◆ Problem: The goal here is an exact copy of the entries below, without their pictures.

◆ Entries supplied:
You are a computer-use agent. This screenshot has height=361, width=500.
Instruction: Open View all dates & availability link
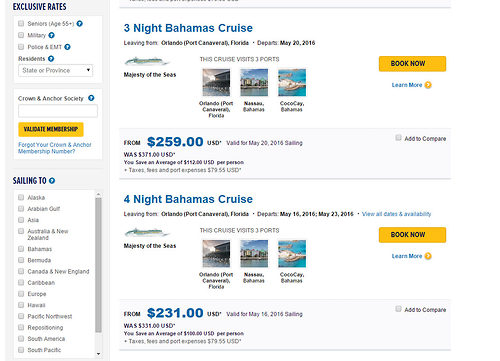tap(396, 214)
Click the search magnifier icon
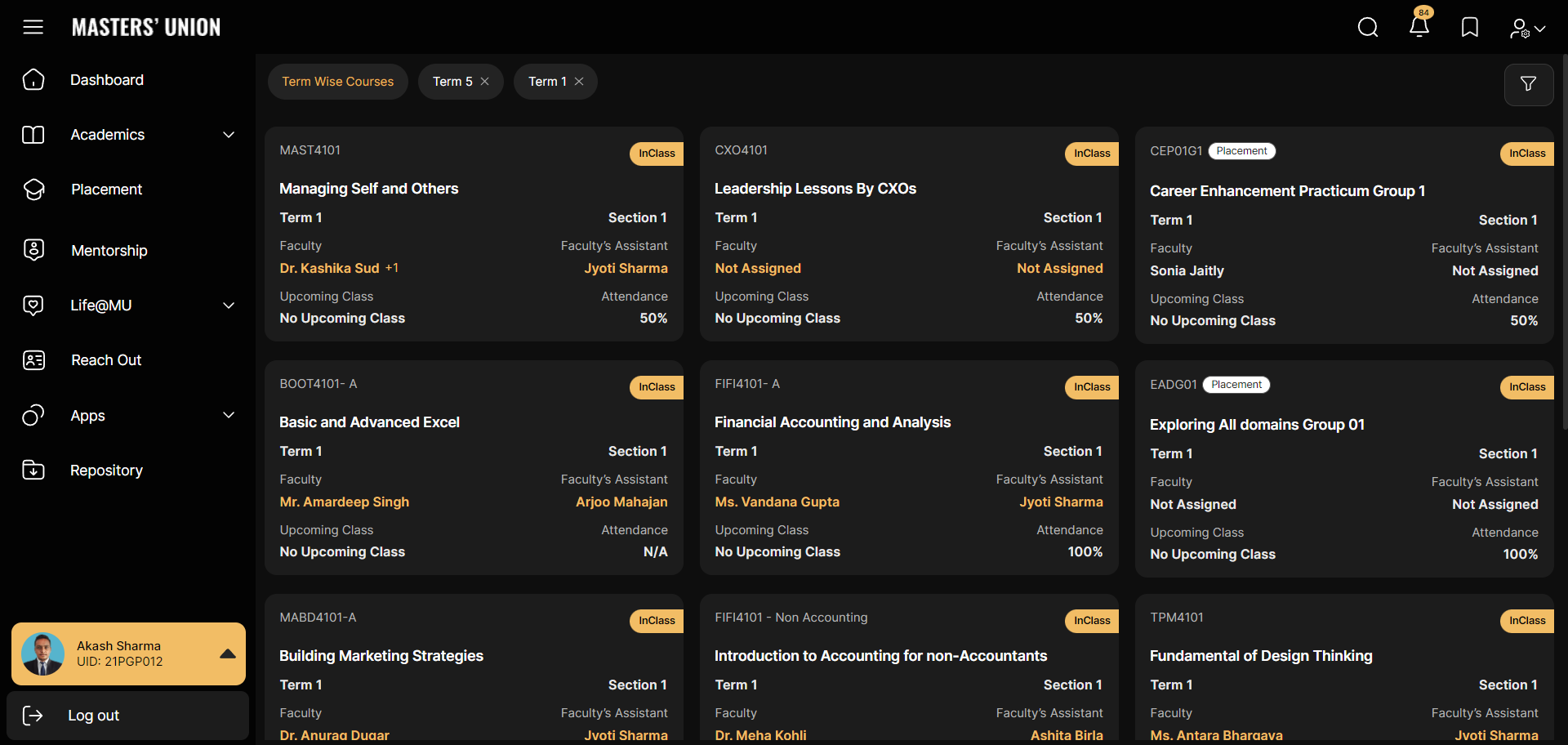1568x745 pixels. (x=1367, y=28)
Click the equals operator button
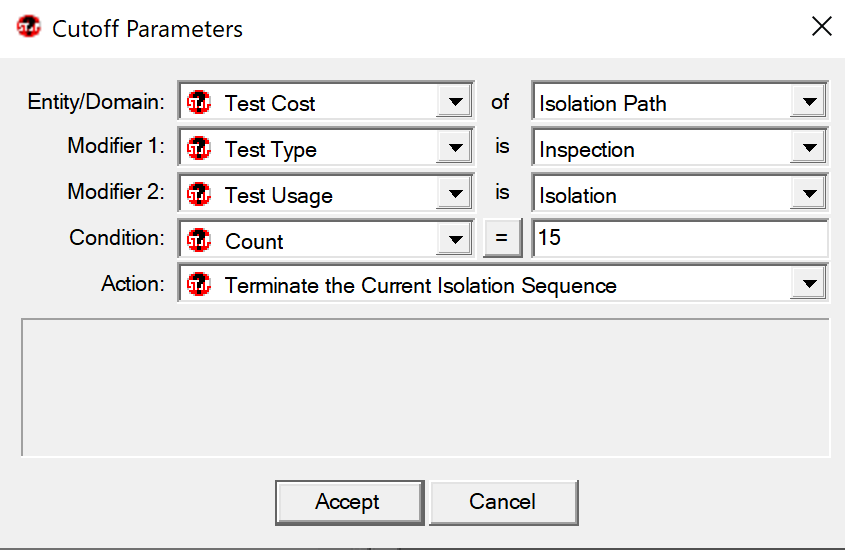This screenshot has height=550, width=845. click(502, 238)
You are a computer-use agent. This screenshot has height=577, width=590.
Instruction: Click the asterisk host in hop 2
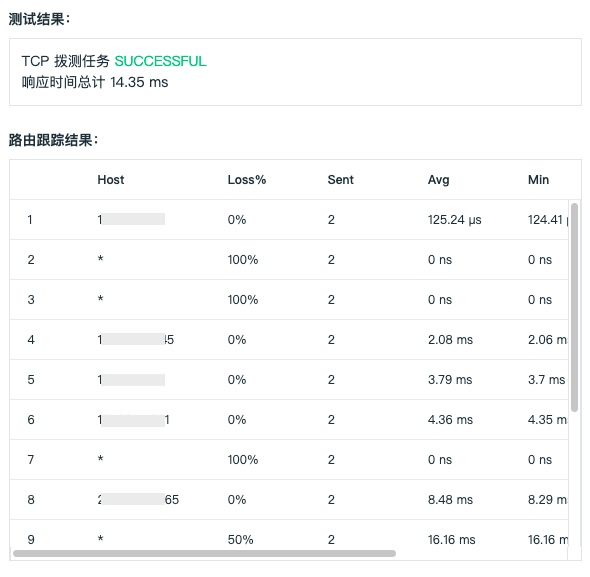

◆ Task solution:
You are a computer-use agent. This screenshot has height=361, width=500.
Instruction: Open View all dates & availability link
tap(396, 214)
Click the search magnifier icon
1568x745 pixels. (x=1367, y=28)
Click the equals operator button
This screenshot has height=550, width=845. click(502, 238)
You are a computer-use agent. This screenshot has height=577, width=590.
Instruction: Click the asterisk host in hop 2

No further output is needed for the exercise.